WORK ORDER — All of the data must be output without alteration.

MATERIALS PROVIDED —

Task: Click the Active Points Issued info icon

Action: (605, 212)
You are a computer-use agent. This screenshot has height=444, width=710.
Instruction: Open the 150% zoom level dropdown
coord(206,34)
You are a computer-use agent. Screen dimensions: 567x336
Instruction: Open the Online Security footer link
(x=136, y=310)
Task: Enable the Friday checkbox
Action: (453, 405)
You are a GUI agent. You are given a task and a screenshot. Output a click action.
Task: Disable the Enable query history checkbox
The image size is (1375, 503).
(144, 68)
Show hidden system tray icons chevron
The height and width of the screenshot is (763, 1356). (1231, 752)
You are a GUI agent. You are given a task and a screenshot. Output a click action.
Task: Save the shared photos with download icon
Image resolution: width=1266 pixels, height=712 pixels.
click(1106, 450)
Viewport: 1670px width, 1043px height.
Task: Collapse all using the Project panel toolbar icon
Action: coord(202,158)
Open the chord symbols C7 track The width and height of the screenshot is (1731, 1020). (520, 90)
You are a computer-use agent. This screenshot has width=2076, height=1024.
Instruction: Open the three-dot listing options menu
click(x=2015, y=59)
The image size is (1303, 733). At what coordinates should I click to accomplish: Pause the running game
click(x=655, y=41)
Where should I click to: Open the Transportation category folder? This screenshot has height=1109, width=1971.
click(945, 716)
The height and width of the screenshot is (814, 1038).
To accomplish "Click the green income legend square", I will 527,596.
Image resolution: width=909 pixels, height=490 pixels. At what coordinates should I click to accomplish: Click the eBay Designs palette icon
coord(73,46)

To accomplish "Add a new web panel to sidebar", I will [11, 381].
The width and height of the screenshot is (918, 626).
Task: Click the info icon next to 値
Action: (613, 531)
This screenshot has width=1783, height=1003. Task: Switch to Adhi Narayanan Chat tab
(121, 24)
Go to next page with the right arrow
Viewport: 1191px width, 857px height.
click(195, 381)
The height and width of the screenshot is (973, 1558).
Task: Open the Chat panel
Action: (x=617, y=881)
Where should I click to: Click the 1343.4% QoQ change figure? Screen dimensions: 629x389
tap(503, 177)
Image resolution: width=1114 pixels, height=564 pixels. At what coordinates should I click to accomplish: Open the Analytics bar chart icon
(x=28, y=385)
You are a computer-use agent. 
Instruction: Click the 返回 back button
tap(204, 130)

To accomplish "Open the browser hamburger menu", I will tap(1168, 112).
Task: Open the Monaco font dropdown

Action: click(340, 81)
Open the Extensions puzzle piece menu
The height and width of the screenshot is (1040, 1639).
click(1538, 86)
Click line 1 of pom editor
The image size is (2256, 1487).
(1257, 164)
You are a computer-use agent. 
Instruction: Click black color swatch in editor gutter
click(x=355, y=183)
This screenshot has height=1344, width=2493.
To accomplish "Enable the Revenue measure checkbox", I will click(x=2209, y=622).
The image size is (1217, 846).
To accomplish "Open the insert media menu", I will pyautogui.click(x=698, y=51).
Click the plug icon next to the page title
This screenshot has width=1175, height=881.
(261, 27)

RESULT —
Task: Click the Active Points Issued info icon

Action: (605, 212)
You are a computer-use agent. This screenshot has height=444, width=710.
Instruction: Open the 150% zoom level dropdown
coord(206,34)
You are a computer-use agent. Screen dimensions: 567x336
Instruction: Open the Online Security footer link
(x=136, y=310)
Task: Enable the Friday checkbox
Action: (453, 405)
You are a GUI agent. You are given a task and a screenshot. Output a click action.
Task: Disable the Enable query history checkbox
The image size is (1375, 503).
(144, 68)
Show hidden system tray icons chevron
The height and width of the screenshot is (763, 1356). (1231, 752)
You are a GUI agent. You are given a task and a screenshot. Output a click action.
Task: Save the shared photos with download icon
Image resolution: width=1266 pixels, height=712 pixels.
click(1106, 450)
Viewport: 1670px width, 1043px height.
Task: Collapse all using the Project panel toolbar icon
Action: coord(202,158)
Open the chord symbols C7 track The width and height of the screenshot is (1731, 1020). (520, 90)
You are a computer-use agent. This screenshot has width=2076, height=1024.
Instruction: Open the three-dot listing options menu
click(x=2015, y=59)
The image size is (1303, 733). At what coordinates should I click to accomplish: Pause the running game
click(x=655, y=41)
Where should I click to: Open the Transportation category folder? This screenshot has height=1109, width=1971.
click(945, 716)
The height and width of the screenshot is (814, 1038).
To accomplish "Click the green income legend square", I will 527,596.
Image resolution: width=909 pixels, height=490 pixels. At what coordinates should I click to accomplish: Click the eBay Designs palette icon
coord(73,46)

To accomplish "Add a new web panel to sidebar", I will [11, 381].
The width and height of the screenshot is (918, 626).
Task: Click the info icon next to 値
Action: (613, 531)
This screenshot has width=1783, height=1003. Task: Switch to Adhi Narayanan Chat tab
(121, 24)
Go to next page with the right arrow
Viewport: 1191px width, 857px height.
click(195, 381)
The height and width of the screenshot is (973, 1558).
Task: Open the Chat panel
Action: (x=617, y=881)
Where should I click to: Click the 1343.4% QoQ change figure? Screen dimensions: 629x389
tap(503, 177)
Image resolution: width=1114 pixels, height=564 pixels. At what coordinates should I click to accomplish: Open the Analytics bar chart icon
(x=28, y=385)
You are a computer-use agent. 
Instruction: Click the 返回 back button
tap(204, 130)

To accomplish "Open the browser hamburger menu", I will tap(1168, 112).
Task: Open the Monaco font dropdown

Action: click(340, 81)
Open the Extensions puzzle piece menu
The height and width of the screenshot is (1040, 1639).
click(1538, 86)
Click line 1 of pom editor
The image size is (2256, 1487).
(1257, 164)
You are a computer-use agent. 
Instruction: Click black color swatch in editor gutter
click(x=355, y=183)
This screenshot has height=1344, width=2493.
To accomplish "Enable the Revenue measure checkbox", I will click(x=2209, y=622).
The image size is (1217, 846).
To accomplish "Open the insert media menu", I will pyautogui.click(x=698, y=51).
Click the plug icon next to the page title
This screenshot has width=1175, height=881.
(261, 27)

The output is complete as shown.